A related issue is that factor analysis assumes that the total variance can be partitioned into common and unique variance and PCA assumes that the common variances takes up all of total variance. This means that PCA assumes that all variables are measured without error. It is usually more reasonable to assume that you have not measured your set of items perfectly.

Although some argue that the two methods have the same results (Velicer & Jackson, 1990), there is evidence that those similarities are mistaken and that factor analysis has better results than PCA (Widaman, 1993).

Conclusion: Do not use PCA.

Factor Extraction Method

Extraction is the general term for the process of reducing the number of dimensions being analyzed from the number of variables in the data set (and matrix of associations) into a smaller number of factors.

There are multiple factor extraction methods, such as:

  • minres

  • unweighted least squares (ULS)

  • generalized least squares (GLS)

  • maximum likelihood

  • principal axis factor(ing)

  • alpha factor(ing)

  • image factor(ing)

It’s not entirely clear which factor extraction method is the best and some authors use different terms for some of the methods, making it more difficult to compare them.

Fabrigar et al. (1999) argued that if data are relatively normally distributed, maximum likelihood is the best choice because “it allows for the computation of a wide range of indexes of the goodness of fit of the model and permits statistical significance testing of factor loadings and correlations among factors and the computation of confidence intervals.” (p. 277). In case the data is not generally normally distributed, they recommend principal axis factoring. This is recommended in several sources (Costello & Osborne (2005); Osborne (2014)).

Conclusion: Use the maximum likelihood method if the data is generally normally distributed and to use principal axis factoring if the data is non-normal.

Rotation methods

The goal of rotation is to clarify the factor structure and make the results of the EFA more interpretable.

Rotation methods can be categorized into one of two categories: orthogonal or oblique. Orthogonal rotations keep axes at a 90 degree angle, forcing the factors to be uncorrelated. Oblique rotations allow angles that are not 90 degrees , thus allowing factors to be correlated if that is optimal for the solution.

Orthogonal rotation methods include:

  • varimax

  • quartimax

  • equamax

Oblique rotation methods include:

  • direct oblimin

  • quartimin

  • promax

In the social sciences, we generally expect some correlation among factors, since behavior is rarely partitioned into neatly packaged units that function independently of one another. Therefore using orthogonal rotation results in a loss of valuable information if the factors are correlated, and oblique rotation should theoretically render a more accurate, and perhaps more reproducible, solution. If the factors are truly uncorrelated, orthogonal and oblique rotation produce nearly identical results. Since oblique rotation will reproduce an orthogonal solution but not vice versa, it makes sense to go for oblique rotation.

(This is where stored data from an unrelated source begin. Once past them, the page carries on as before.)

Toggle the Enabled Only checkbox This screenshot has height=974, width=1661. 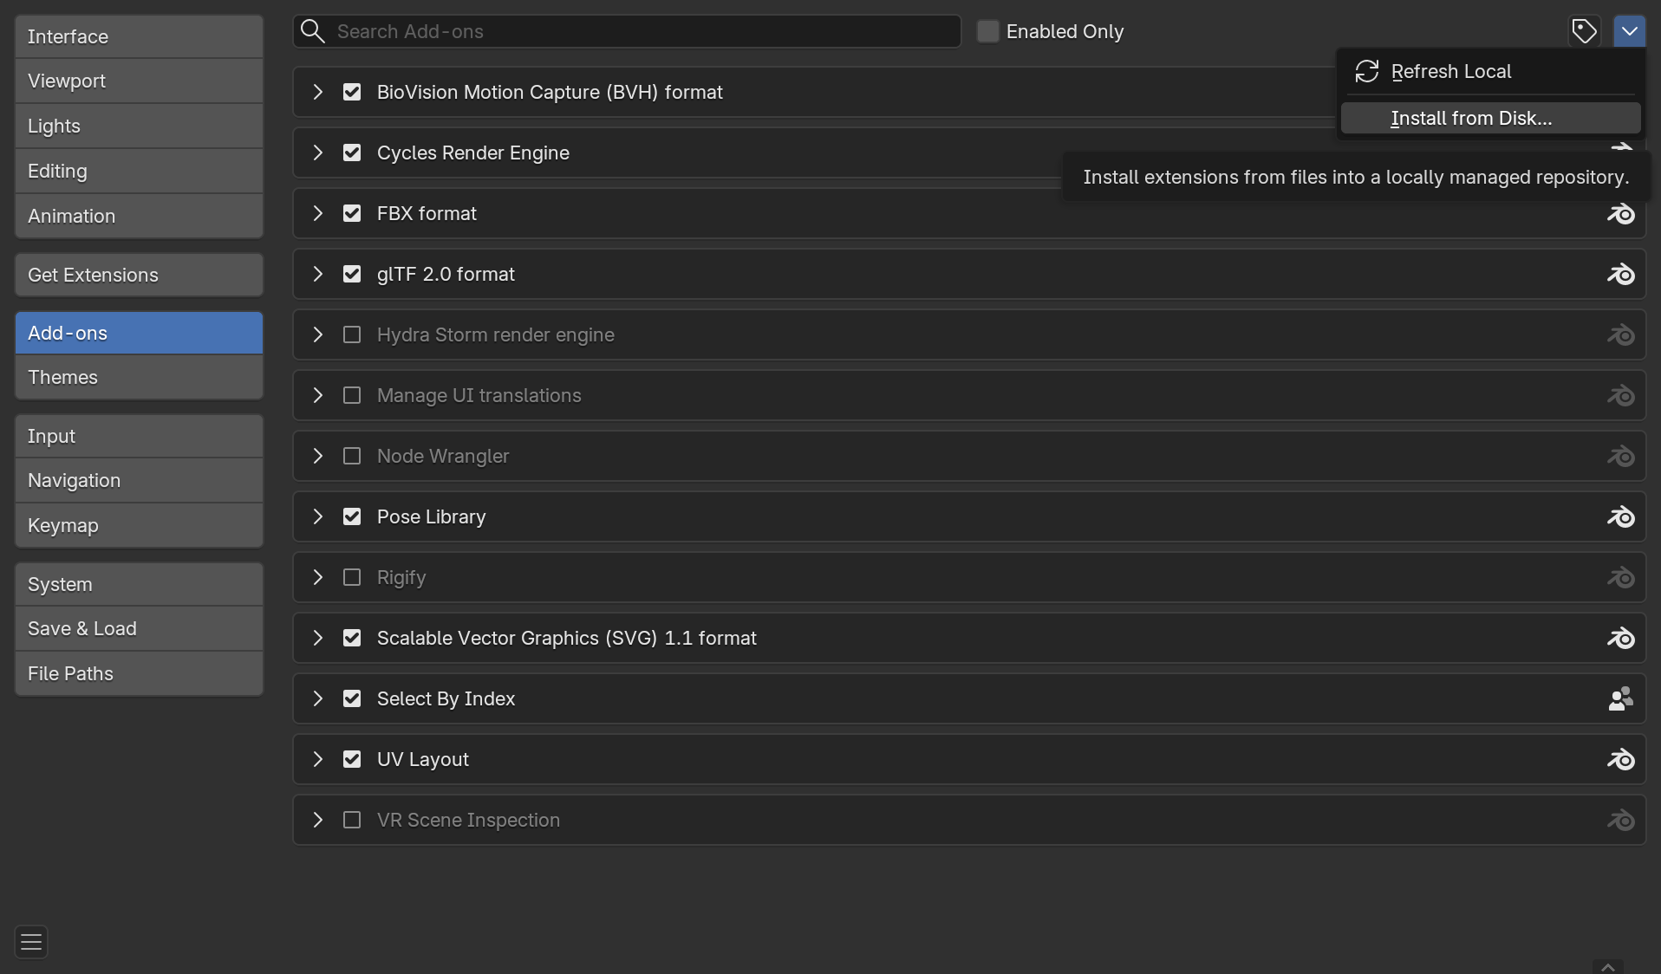pos(987,31)
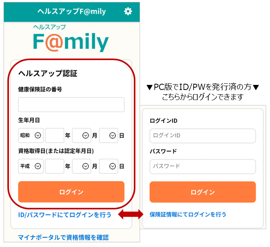Screen dimensions: 270x247
Task: Click the ヘルスアップ F@mily logo
Action: (71, 39)
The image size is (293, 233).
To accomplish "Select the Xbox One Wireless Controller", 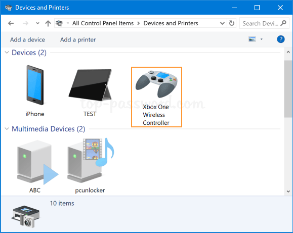I will [x=156, y=97].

There is no widely preferred method of oblique rotation; all tend to produce similar results (Fabrigar et al., 1999).

Conclusion: Use any oblique rotation.

Number of factors

There are many different methods to determine how many factors to retain. Some popular methods are:

  • Theory

  • Kaiser criterion

  • Scree test

  • Parallel analysis

  • Velicer’s multiple average partial (MAP) procedure

  • Akaike information criterion

  • Bayesian information criterion

  • Comparison data

  • Very Simple Structure (VSS)

  • The root-mean-square error of approximation

  • Likelihood ratio statistic

Determining the number of factors is probably the most difficult part of the exploratory factor analysis. As Henry Kaiser said:

Solving the number of factors problem is easy, I do it everyday before breakfast. But knowing the right solution is harder.

The difficulty of this step means that a certain flexibility is warranted.

It makes sense to begin with the expectation that you will see the theorized factor structure. Instruments are rarely perfect (especially the first time it is examined), and theoretical expectations are not always supported, but unless one is on a totally blind fishing expedition, this is a good place to start.

The default in most statistical software packages is to use the Kaiser criterion. It makes some sense, as an eigenvalue represents the sum of the squared factor loadings in a column, and to get a sum of 1.0 or more, one must have rather large factor loadings to square and sum. However, this is easily achieved with more items and there are now alternative methods. Hence, there is broad consensus in the literature that this is among the least accurate methods for selecting the number of factors to retain (Velicer & Jackson, 1990).

The scree test involves examining the graph of the eigenvalues and looking for the natural bend or “elbow” in the data where the slope of the curve changes markedly. Although the scree plot itself is not considered sufficient to determine how many factors should be extracted (Velicer et al., 2000), it does appear to be a relatively reliable method. The main down side seems to be its ambiguity as the bend is not always clear and sometimes there are even multiple bends.

Parallel analysis involves generating random uncorrelated data, and comparing eigenvalues from the EFA to the eigenvalues from the random data. Using this process, only factors with eigenvalues that are above random eigenvalues should be retained, although it is not clear how much above the random eigenvalues they should be. Several authors have endorsed this as the most robust and accurate process for determining the number of factors to extract Velicer et al. (2000).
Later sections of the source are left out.